Добавить в цитаты Настройки чтения

Страница 3 из 23

Потряхивал батюшка кадилом, только космы развевались по ветру…

Повеселевшие солдаты ярко так друг на друга поглядывали и груди выправляли.

Помолились, оправились, ждем, что будет.

Выезжает перед строем дивизионный генерал – борода седая, грудь в крестах и голос навыкате. Привстал он на стременах и телеграммой помахал:

– Братцы, его императорского величества, государя императора Николая Александровича у нас больше нет…

Помахал генерал телеграммкой, заплакал.

А солдаты испугались и молчали.

Один фейерверкер Пимоненко не уробел и смело развернул заранее приготовленный красный флаг:

ДОЛОЙ ЦАРЯ! ДА ЗДРАВСТВУЕТ НАРОД!

Дух занялся!

Музыка заиграла!

Кто характером послабее, действительно заплакал. Стоим, – не знай на флаг глядеть, не знай генерала слушать…

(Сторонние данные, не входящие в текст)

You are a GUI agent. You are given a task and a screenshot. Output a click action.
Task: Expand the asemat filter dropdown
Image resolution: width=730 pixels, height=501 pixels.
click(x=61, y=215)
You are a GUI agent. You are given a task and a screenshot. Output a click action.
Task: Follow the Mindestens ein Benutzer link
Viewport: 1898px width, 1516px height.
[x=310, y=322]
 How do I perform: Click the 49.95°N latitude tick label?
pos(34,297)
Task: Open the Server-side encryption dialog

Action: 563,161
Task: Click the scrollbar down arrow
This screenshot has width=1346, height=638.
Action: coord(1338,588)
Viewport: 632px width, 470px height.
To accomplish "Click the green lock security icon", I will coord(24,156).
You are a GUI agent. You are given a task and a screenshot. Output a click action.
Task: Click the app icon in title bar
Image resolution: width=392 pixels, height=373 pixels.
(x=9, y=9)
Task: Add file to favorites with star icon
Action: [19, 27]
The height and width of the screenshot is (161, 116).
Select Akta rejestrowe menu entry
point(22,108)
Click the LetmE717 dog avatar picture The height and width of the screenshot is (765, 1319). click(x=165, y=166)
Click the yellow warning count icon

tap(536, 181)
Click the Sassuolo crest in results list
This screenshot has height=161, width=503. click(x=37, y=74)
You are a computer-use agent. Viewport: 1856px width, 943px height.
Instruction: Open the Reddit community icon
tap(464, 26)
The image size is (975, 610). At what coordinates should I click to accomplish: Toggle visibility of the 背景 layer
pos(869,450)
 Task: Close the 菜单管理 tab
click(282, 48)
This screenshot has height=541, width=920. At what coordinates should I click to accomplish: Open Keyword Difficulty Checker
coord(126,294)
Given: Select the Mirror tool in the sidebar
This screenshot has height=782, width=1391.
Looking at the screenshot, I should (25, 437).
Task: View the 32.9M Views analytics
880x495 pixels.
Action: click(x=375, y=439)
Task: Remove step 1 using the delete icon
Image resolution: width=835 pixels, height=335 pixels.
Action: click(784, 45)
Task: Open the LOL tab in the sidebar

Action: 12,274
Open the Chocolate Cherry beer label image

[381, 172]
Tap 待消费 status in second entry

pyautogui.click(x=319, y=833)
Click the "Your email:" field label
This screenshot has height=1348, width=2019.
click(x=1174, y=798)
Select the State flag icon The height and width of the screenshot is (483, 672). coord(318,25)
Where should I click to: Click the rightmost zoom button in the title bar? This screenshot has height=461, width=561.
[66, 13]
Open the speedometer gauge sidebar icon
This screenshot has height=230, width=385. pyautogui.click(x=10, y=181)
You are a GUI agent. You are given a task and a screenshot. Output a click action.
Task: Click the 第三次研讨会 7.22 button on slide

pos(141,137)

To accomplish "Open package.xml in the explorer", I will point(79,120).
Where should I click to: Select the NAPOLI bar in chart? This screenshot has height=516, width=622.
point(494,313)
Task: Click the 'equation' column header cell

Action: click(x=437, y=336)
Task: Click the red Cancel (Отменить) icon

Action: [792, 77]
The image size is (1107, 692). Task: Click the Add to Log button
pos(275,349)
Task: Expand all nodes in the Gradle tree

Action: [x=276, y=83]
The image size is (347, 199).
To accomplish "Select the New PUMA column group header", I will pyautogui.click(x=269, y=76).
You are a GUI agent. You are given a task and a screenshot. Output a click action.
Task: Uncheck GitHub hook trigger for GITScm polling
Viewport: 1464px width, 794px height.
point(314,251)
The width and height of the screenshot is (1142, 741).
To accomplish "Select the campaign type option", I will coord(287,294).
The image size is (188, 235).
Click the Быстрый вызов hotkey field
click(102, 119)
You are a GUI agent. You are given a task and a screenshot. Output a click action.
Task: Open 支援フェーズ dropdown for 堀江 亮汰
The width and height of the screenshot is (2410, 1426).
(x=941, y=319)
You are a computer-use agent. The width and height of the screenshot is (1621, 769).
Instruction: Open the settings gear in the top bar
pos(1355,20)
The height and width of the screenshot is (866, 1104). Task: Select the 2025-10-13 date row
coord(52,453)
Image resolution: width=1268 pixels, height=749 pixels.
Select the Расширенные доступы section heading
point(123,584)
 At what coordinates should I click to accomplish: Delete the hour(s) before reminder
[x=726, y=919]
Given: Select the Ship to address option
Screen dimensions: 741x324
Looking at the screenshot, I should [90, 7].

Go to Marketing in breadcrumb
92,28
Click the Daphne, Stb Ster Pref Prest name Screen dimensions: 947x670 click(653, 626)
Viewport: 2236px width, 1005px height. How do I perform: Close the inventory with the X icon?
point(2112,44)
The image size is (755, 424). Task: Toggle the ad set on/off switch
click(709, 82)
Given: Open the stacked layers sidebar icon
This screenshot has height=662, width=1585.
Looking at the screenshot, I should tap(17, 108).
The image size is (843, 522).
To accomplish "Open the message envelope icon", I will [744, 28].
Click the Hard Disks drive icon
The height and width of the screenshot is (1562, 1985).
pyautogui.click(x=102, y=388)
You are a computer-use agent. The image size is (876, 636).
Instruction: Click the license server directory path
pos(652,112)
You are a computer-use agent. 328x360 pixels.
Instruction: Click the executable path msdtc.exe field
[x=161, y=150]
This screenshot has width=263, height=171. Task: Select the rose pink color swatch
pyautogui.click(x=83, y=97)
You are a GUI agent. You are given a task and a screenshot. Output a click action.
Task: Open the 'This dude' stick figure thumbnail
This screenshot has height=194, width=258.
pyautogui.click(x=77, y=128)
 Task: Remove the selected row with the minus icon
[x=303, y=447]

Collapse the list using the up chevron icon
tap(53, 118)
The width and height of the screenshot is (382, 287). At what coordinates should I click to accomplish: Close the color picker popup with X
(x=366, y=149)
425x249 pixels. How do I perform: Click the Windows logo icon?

– Братцы, старый режим окончился… Восхваление чинов отменяется… Превосходительств теперь не будет, благородий не будет… Господин генерал, господин полковник и господин взводный… Дожили до свободы, все равны… Но что бы там ни было, присягу в голове держи… Помни, братцы, Расея наша мать, мы ее дети…

Прорвалось:

– Ура!

– Ура-а!

– Ура-а-а!

Музыка все наши крики заглушила.

Платком вытер шею генерал, прокашлялся и ну до солдат:

– Помни устав, люби службу, не забывай веру, отечество… Вы есть серые орлы, честь и слава русского оружия… На ваше беззаветное геройство глядит весь мир…

Опять загремело и пошло перекатом по всему полку:

– Ура!

– Ура-а!

– Ура-ааа… Ааа… Ааааа…

– Пострадали.

– Полили крову…

– Триста лет.

– Хватит!

– Браво!

– Царя к шаху-монаху на постны щи!

Уважил нас старик словом ласковым. Сыстари веков с нижним чином толстой палкой разговаривали, а тут эка выворотил его превосходительство – хоть стой, хоть падай – все равны, слава, серые орлы… Разбередил он сердце, разволновал солдатскую кровь, принялись мы еще шибче «ура» кричать, а которые из молодых офицеров бережненько стащили генерала с коня и давай его качать.

Хватил полковой оркестр.

Отдышался старик, бороду разгладил и с молодцеватой выправкой, легко так, на носках, подошел к строю:

– Поцелуемся, братец!

И на глазах у всех дивизионный генерал расцеловал правофлангового первой роты, рядового нашего солдата Алексея Митрохина.

Полк ахнул.

Мы стояли как каменные и только тут поверили по-настоящему, что старый режим кончился и народилась молодая свобода в полной форме.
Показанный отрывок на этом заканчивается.